Conheça Tsunami, cãozinho socorrista símbolo resiliência na Venezuela
As buscas por feridos e vítimas dos terremoto que atingiram a Venezuela na última quarta-feira (24/6) contou com a participação de um cão resgatista que já auxiliou no salvamento de 12 pessoas. Tsunami, um border collie, se tornou um símbolo nacional em meio ao desastre que já deixou ao menos 920 mortos e 3.360 feridos.
O cachorro de 9 anos integra as Equipes Caninas de Intervenção de Desastres (Ksar-Ecid, da sigla em espanhol) e tem atuado ativamente das buscas na região de La Guaira, um dos locais mais afetados pelos desabamentos.
Tsunami foi resgatado ainda filhote em situação de maus-tratos pela Associação Pró-defesa dos Animais (APROA), em 2017. Segundo a ONG, Tsunami estava desnutrido e, ao notarem a inteligência do animal, contataram o resgatista Jorge Beens, que integrou o cachorro à equipe.
Aos 9 anos, Tsunami já participou de missões na Síria e na Turquia em 2023, além de ter sido crucial em buscas depois de deslizamentos nas regiões de Las Tejerias e El Castaño.
“Hoje, Tsunami não é apenas um cão de resgate; ele é um símbolo de resiliência. Ele tem trabalhado lado a lado com Jorge e os demais voluntários em nosso país por 24 horas.
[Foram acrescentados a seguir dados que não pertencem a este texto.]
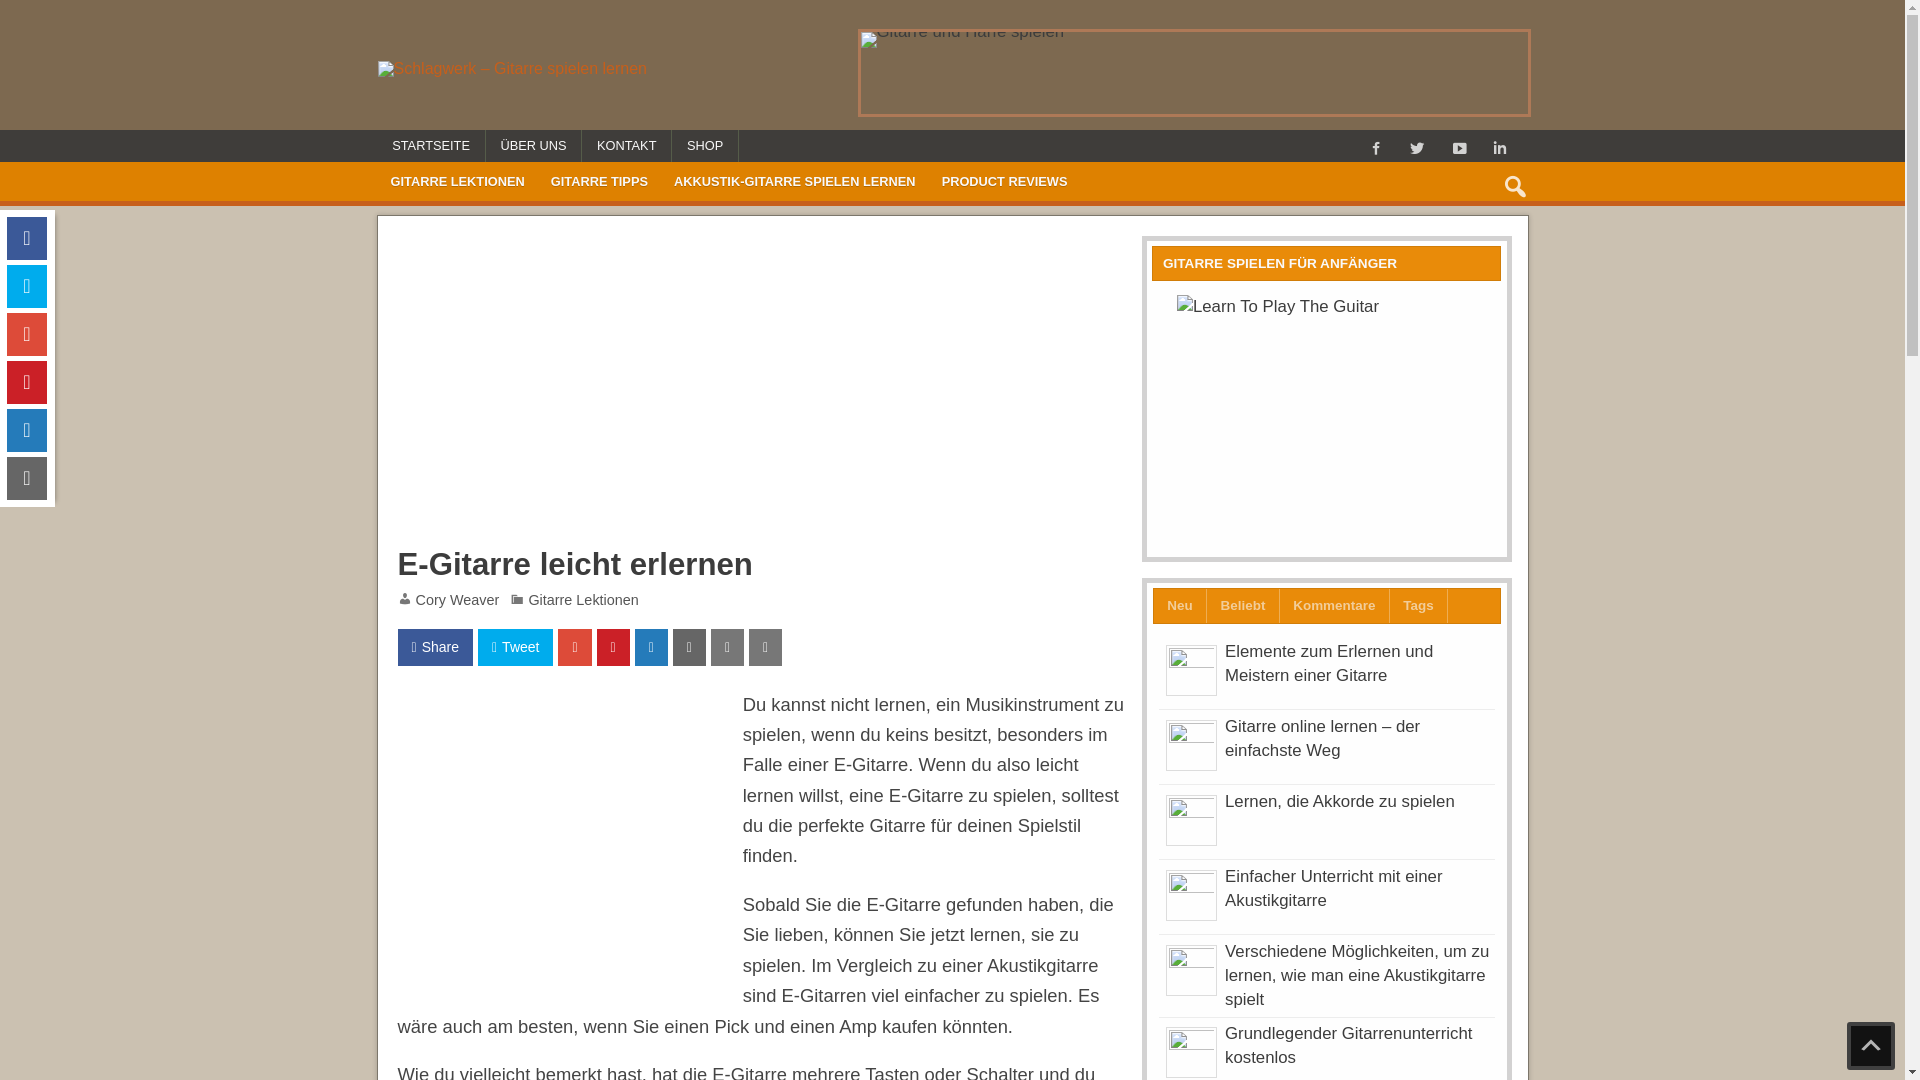 This screenshot has height=1080, width=1920. Describe the element at coordinates (573, 647) in the screenshot. I see `'Share On Google Plus'` at that location.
A cada movimento ágil entre as ruínas e a cada latido que rompe o silêncio do desastre, este cão corajoso demonstra que a verdadeira grandeza não conhece raça”, diz a APROA.
Ver essa foto no Instagram
Venezuela entra em 3º dia de buscas com rede colapsada
Neste sábado (27/6), Venezuela entrou no terceiro dia de buscas com apoio internacional e a estimativa é de que ao menos 50 mil pessoas estejam desaparecidas, segundo levantamento da Organização das Nações Unidas (ONU).
O Brasil enviou três aviões ao país. Um deles contém a estrutura de um hospital de campanha da Marinha. Profissionais de saúde, remédios e insumos médicos, além de purificadores de água, estarão na carga, que se somam aos 44 profissionais especializados em resgates, seis cães farejadores e cerca de 12 toneladas de materiais de apoio utilizados em missões de emergência deslocados pelo governo brasileiro para os resgates.
Além do Brasil, diversos países estão enviando apoio à Venezuela. A Colômbia mandou um grupo de elite de busca e resgate; o Chile enviou uma unidade especializada do corpo de bombeiros chileno; El Salvador, 300 socorristas e paramédicos; o México, dois aviões da Força Aérea do país; o Peru, uma equipe de resgate; e os Estados Unidos afirmaram que vão fornecer US$ 150 milhões em ajuda. Na Europa, Holanda, Espanha, Itália e França também estão mandando socorristas e ajuda humanitária.
O colapso do sistema de saúde no estado de La Guaira, a região mais afetada pelos terremotos de magnitude 7,2 e 7,5, provocou a transferência em massa de centenas de feridos para a capital, Caracas. A chegada contínua de pacientes nas últimas horas sobrecarregou a rede hospitalar da cidade, gerando um cenário de extrema pressão e mobilização.
Em entrevista ao jornal El Nacional, Rodolfo Salcedo, médico residente em Clínica Médica no Hospital Pérez Carreño, relatou que as equipes de saúde têm trabalhado de forma ininterrupta e ao limite das forças. Segundo o profissional, os pacientes vindos das zonas de desastre estão sendo acolhidos por médicos, enfermeiros e auxiliares “com todos os recursos disponíveis”.